> **READING PASSAGE**:

"And the earth was without form, and void; and darkness was upon the face of the deep. And the Spirit of God moved upon the face of the waters."
However, this translation does not do this passage justice. The Hebrew version says:
"w'ha`aretz hay'tah tohu wabohu w'hoshek al-p'nay t'hom w'ruakh alohiym m'rakhefet al-p'nay hamayim"Now, the first word "w'ha'aretz" is made from affixing the waw "w" and the hay "ha" (the) to the word "aretz" (land). In this form, the waw affixed to a noun, although always in such a connection grammatically disjunctive in some fashion, is here used specifically with emphatic force to introduce the clause. It should therefore be rendered as "now" or "yea," rather than "yet," or "but," or otherwise "and" (as would be the case if the waw was affixed to the verb. See Genesis 1:3 for this example.)
Also, the second word "hay'tah" should be rendered as perfect "became" or "appeared," rather than imperfect "was."
The next three words make up a figure of speech which substitutes a conjunction for a subordination. This is common in Hebrew, Greek, and English. The typical form substitutes the normal noun plus adjective form with a noun conjunction noun form. In Greek, this particular (three for one) form is called a "hendiatris." An English example is "wine, women, and song" to mean "party." If the units involved are not in any way synonyms but rather "circumnavigate" the one idea expressed, the figure may be more correctly, precisely, and expediently described as a triad.
In this case, the Hebrew words mean, "formlessness," "emptiness" and "darkness." All are similar, but are better understood to circumnavigate the idea of "void" or "chaos"-a formless and disordered state. So, in this case, the most likely intent of the form could be translated by either converting the triad back to a adjective plus noun form (i.e., a formless and empty darkness), or alternatively maintaining the hendiatris form (i.e., formlessness, emptiness and darkness). However, perhaps the best way to understand this hendiatris is as a figure of speech which is best translated by a descriptive version of the idea that it circumnavigates - "utter chaos."
The next work "al-p'nay" literally means "on the face," and can be translated as "over" or "surrounding."
The next word t'hom comes from the root hwm, meaning "roar," and it refers to the roiling primal waters (again a reference to chaos). It is a cognate of the Akkadian word "tamtu," which means "a primal ocean."
A better translation of Genesis 1:2 would be:
"Now, the earth came into being; an utter chaos surrounding a primal sea; yet, the spirit of God was soaring over the sea."

> **SUPPLIED ENTRIES**:
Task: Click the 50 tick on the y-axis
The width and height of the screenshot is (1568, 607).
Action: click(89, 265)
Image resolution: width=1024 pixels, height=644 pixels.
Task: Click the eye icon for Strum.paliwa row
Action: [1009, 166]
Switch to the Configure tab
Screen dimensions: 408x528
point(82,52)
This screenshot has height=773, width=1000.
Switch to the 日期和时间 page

> **TASK OBJECTIVE**: In the text on Genesis 1:2, which Akkadian word is named as a cognate of t'hom, and what does it mean?

> **SOLUTION TO THE PROBLEM**: The Akkadian cognate is "tamtu," which means "a primal ocean."